» **Text section**:
%%
In [1]:
import pandas as pd 
import torch
import torch.nn as nn
import transformers
import json
from datasets import load_dataset
import datasets
from transformers import AutoModelForCausalLM, AutoTokenizer, BitsAndBytesConfig,HfArgumentParser,TrainingArguments,pipeline, logging,Trainer
from peft import LoraConfig, PeftModel, prepare_model_for_kbit_training, get_peft_model
import os,torch
from datasets import load_dataset
from trl import SFTTrainer

  from .autonotebook import tqdm as notebook_tqdm


In [2]:
model_name = "mistralai/Mistral-7B-Instruct-v0.2"

bnb_config = BitsAndBytesConfig(  
    load_in_4bit= True,
    bnb_4bit_quant_type= "nf4",
    bnb_4bit_compute_dtype= torch.bfloat16,
    bnb_4bit_use_double_quant= True,
)
model = AutoModelForCausalLM.from_pretrained(
        model_name,
        load_in_4bit=True,
        quantization_config=bnb_config,
        torch_dtype=torch.bfloat16,
        device_map="auto",
        trust_remote_code=True,
)
model.config.use_cache = False # silence the warnings
model.config.pretraining_tp = 1
model.gradient_checkpointing_enable()

Loading checkpoint shards: 100%|██████████| 3/3 [00:07<00:00,  2.47s/it]


In [3]:
tokenizer = AutoTokenizer.from_pretrained(model_name, trust_remote_code=True)
tokenizer.padding_side = 'left'
tokenizer.add_eos_token = True
tokenizer.add_bos_token=True
tokenizer.pad_token = tokenizer.eos_token
tokenizer.add_bos_token, tokenizer.add_eos_token

(True, True)

In [7]:
def formatting_text(data):
    prompt = '''[INST]Below is an English context with  user's question, situational background information, and my response. Your task is to judge whether my response to the user's question is appropriate or not only according to the situational background information provided. The user's question, situational background information and my response are specified with [User's question], [Background] and [My response] in the context respectively. If you think my response is appropriate, please answer "Yes"; if you think my response is inappropriate, please answer "No".'''
    question = data['u']
    response = data['r']
    backgorund_info = f"[Background]:"
    for i,(type, bg) in enumerate(zip(data['s.type'],data['s'])):
        # backgorund_info += f"\n {i+1}. [{type}] {bg} [/{type}]"
%%
Records
%%
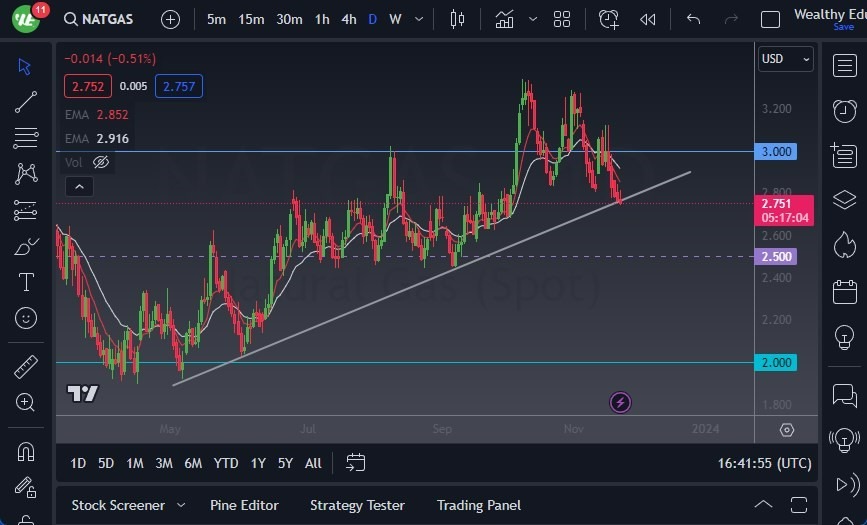The image size is (867, 525).
Task: Activate the ruler measure tool
Action: click(26, 367)
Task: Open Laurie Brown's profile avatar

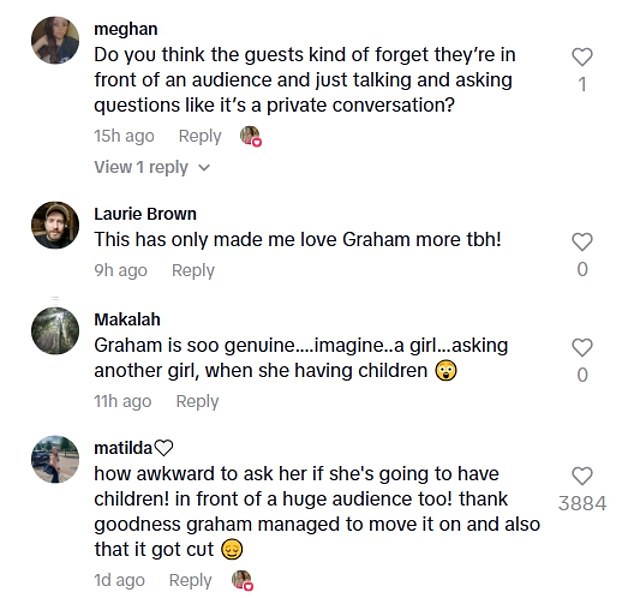Action: [x=56, y=226]
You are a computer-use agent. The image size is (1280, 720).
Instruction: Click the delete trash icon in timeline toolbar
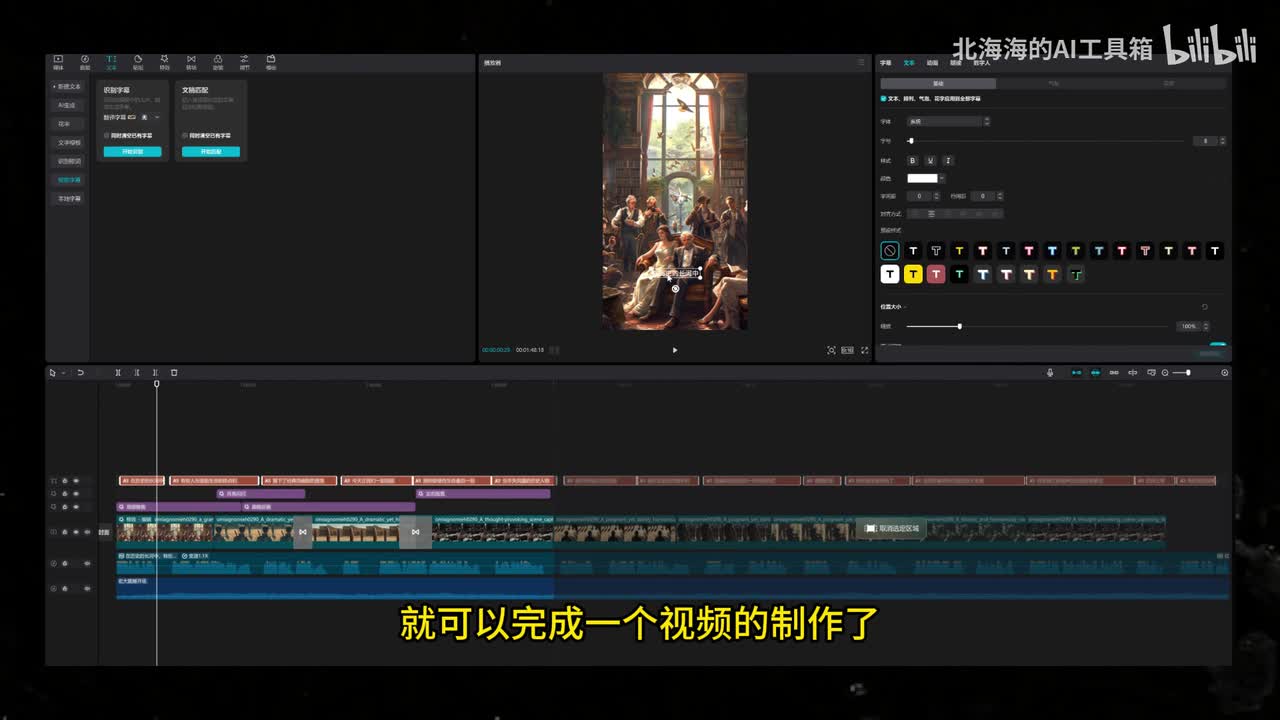tap(174, 373)
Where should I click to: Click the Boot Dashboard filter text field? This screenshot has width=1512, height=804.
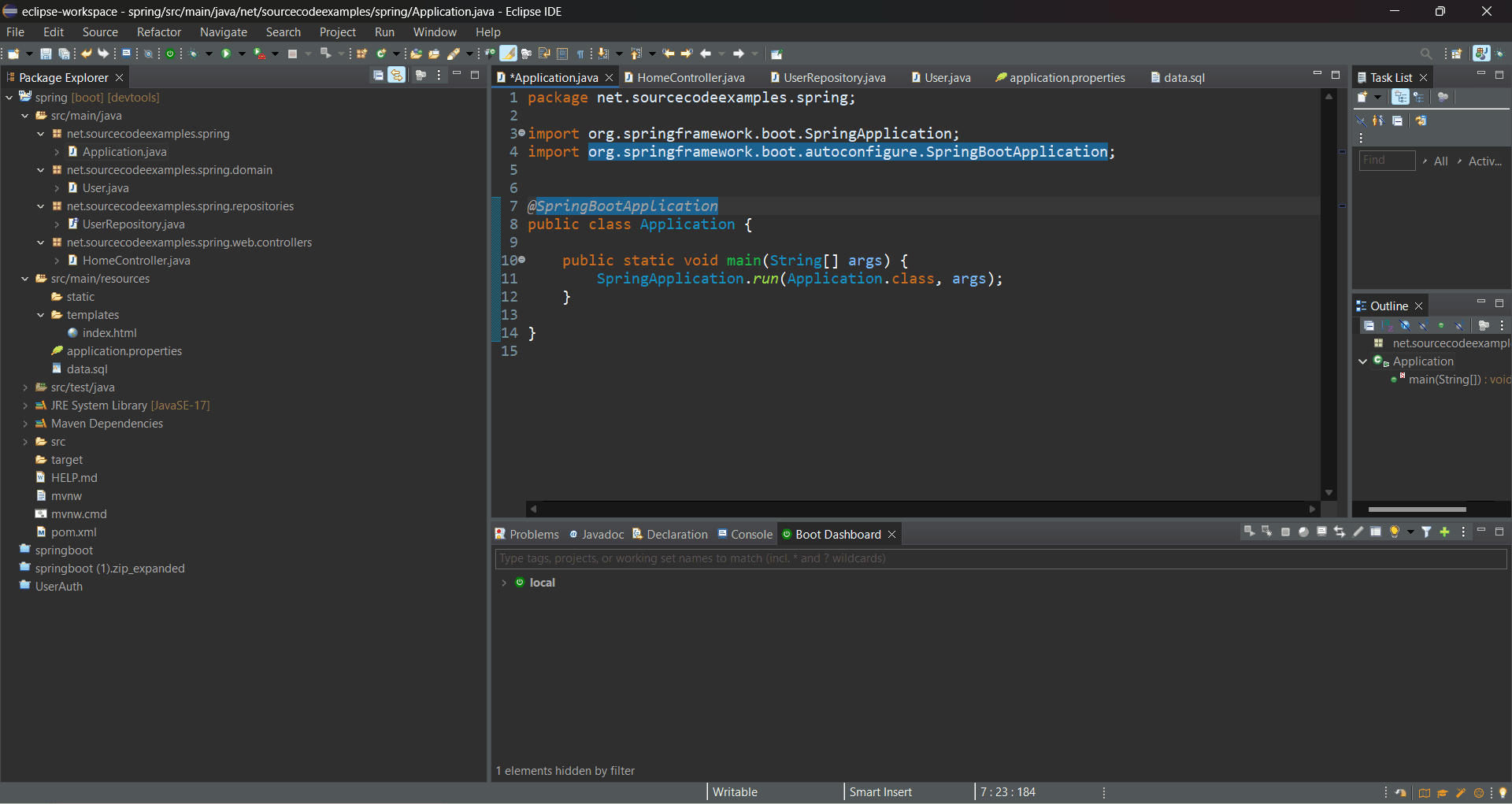click(1000, 558)
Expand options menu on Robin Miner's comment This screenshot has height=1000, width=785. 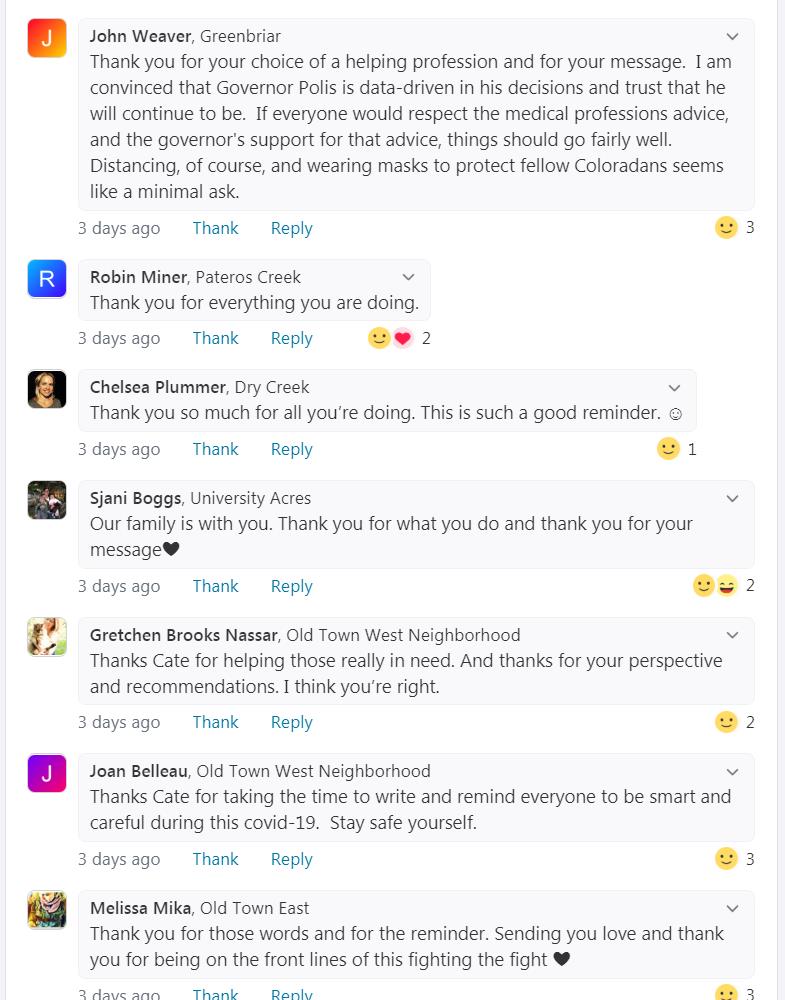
%%
» **Required tasks**:
1 – Answer these questions about the notebook code:
(a) What value is assigned to model_name?
(b) Which side is the tokenizer's padding set to?
(c) According to the prompt, what should be answered if the response is judged inappropriate?
2 – Arrange as a JSON list of strings, one per line, everything in the entries from the line containing "Where should I" down to the end of the entries. Leave out blank lines and the pictures.

» **Full answers**:
1 –
(a) "mistralai/Mistral-7B-Instruct-v0.2"
(b) The left side ('left').
(c) "No"

2 –
[
  "Where should I click to: Click the Boot Dashboard filter text field? This screenshot has width=1512, height=804.",
  "click(1000, 558)",
  "Expand options menu on Robin Miner's comment This screenshot has height=1000, width=785. "
]